(Stored records)
Start of Block
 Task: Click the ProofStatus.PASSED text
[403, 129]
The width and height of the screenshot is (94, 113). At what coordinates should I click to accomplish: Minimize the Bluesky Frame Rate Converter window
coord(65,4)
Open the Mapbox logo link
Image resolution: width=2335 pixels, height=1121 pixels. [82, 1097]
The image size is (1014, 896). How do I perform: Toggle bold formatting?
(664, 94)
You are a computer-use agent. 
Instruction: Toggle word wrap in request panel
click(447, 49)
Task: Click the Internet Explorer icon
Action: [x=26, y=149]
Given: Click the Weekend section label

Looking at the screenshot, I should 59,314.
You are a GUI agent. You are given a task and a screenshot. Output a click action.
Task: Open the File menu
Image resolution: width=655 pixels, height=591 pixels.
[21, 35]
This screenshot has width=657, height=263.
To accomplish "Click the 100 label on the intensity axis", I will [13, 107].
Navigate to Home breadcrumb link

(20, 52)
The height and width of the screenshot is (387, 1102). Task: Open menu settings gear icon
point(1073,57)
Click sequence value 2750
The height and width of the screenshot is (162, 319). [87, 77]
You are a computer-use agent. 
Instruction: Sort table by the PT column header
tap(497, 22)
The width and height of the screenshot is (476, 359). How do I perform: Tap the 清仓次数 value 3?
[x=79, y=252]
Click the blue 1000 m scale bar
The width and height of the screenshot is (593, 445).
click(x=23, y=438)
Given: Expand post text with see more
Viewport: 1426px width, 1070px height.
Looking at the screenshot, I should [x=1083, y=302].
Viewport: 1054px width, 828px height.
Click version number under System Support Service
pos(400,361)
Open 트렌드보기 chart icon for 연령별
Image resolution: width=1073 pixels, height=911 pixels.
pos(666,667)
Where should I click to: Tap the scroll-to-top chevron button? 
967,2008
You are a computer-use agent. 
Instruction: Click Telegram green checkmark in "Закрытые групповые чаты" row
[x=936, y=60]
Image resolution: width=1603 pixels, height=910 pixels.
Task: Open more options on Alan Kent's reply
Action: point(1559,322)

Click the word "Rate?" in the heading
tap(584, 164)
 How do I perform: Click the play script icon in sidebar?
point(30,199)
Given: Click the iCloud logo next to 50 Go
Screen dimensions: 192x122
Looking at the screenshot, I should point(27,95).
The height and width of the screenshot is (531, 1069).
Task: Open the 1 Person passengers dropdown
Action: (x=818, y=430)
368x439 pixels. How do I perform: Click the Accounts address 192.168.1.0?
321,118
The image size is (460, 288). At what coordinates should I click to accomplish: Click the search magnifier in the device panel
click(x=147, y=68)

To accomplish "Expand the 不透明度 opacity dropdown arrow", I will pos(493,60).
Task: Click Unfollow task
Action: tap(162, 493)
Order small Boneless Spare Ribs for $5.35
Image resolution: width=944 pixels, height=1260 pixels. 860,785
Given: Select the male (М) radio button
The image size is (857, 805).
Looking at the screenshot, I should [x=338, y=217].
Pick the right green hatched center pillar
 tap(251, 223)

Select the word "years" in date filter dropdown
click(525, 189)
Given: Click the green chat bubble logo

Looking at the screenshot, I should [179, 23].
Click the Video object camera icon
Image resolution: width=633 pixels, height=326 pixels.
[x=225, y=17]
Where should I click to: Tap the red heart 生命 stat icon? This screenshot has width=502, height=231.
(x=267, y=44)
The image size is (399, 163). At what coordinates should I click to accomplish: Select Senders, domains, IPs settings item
End of Block
Print all of the lines above so that each one matches its original exactly.

 Task: Click the ProofStatus.PASSED text
[403, 129]
The width and height of the screenshot is (94, 113). At what coordinates should I click to accomplish: Minimize the Bluesky Frame Rate Converter window
coord(65,4)
Open the Mapbox logo link
Image resolution: width=2335 pixels, height=1121 pixels. [82, 1097]
The image size is (1014, 896). How do I perform: Toggle bold formatting?
(664, 94)
You are a computer-use agent. 
Instruction: Toggle word wrap in request panel
click(447, 49)
Task: Click the Internet Explorer icon
Action: [x=26, y=149]
Given: Click the Weekend section label

Looking at the screenshot, I should 59,314.
You are a GUI agent. You are given a task and a screenshot. Output a click action.
Task: Open the File menu
Image resolution: width=655 pixels, height=591 pixels.
[21, 35]
This screenshot has width=657, height=263.
To accomplish "Click the 100 label on the intensity axis", I will [13, 107].
Navigate to Home breadcrumb link

(20, 52)
The height and width of the screenshot is (387, 1102). Task: Open menu settings gear icon
point(1073,57)
Click sequence value 2750
The height and width of the screenshot is (162, 319). [87, 77]
You are a computer-use agent. 
Instruction: Sort table by the PT column header
tap(497, 22)
The width and height of the screenshot is (476, 359). How do I perform: Tap the 清仓次数 value 3?
[x=79, y=252]
Click the blue 1000 m scale bar
The width and height of the screenshot is (593, 445).
click(x=23, y=438)
Given: Expand post text with see more
Viewport: 1426px width, 1070px height.
Looking at the screenshot, I should [x=1083, y=302].
Viewport: 1054px width, 828px height.
Click version number under System Support Service
pos(400,361)
Open 트렌드보기 chart icon for 연령별
Image resolution: width=1073 pixels, height=911 pixels.
pos(666,667)
Where should I click to: Tap the scroll-to-top chevron button? 
967,2008
You are a computer-use agent. 
Instruction: Click Telegram green checkmark in "Закрытые групповые чаты" row
[x=936, y=60]
Image resolution: width=1603 pixels, height=910 pixels.
Task: Open more options on Alan Kent's reply
Action: point(1559,322)

Click the word "Rate?" in the heading
tap(584, 164)
 How do I perform: Click the play script icon in sidebar?
point(30,199)
Given: Click the iCloud logo next to 50 Go
Screen dimensions: 192x122
Looking at the screenshot, I should point(27,95).
The height and width of the screenshot is (531, 1069).
Task: Open the 1 Person passengers dropdown
Action: (x=818, y=430)
368x439 pixels. How do I perform: Click the Accounts address 192.168.1.0?
321,118
The image size is (460, 288). At what coordinates should I click to accomplish: Click the search magnifier in the device panel
click(x=147, y=68)

To accomplish "Expand the 不透明度 opacity dropdown arrow", I will pos(493,60).
Task: Click Unfollow task
Action: tap(162, 493)
Order small Boneless Spare Ribs for $5.35
Image resolution: width=944 pixels, height=1260 pixels. 860,785
Given: Select the male (М) radio button
The image size is (857, 805).
Looking at the screenshot, I should [x=338, y=217].
Pick the right green hatched center pillar
 tap(251, 223)

Select the word "years" in date filter dropdown
click(525, 189)
Given: Click the green chat bubble logo

Looking at the screenshot, I should [179, 23].
Click the Video object camera icon
Image resolution: width=633 pixels, height=326 pixels.
[x=225, y=17]
Where should I click to: Tap the red heart 生命 stat icon? This screenshot has width=502, height=231.
(x=267, y=44)
The image size is (399, 163). At what coordinates should I click to accomplish: Select Senders, domains, IPs settings item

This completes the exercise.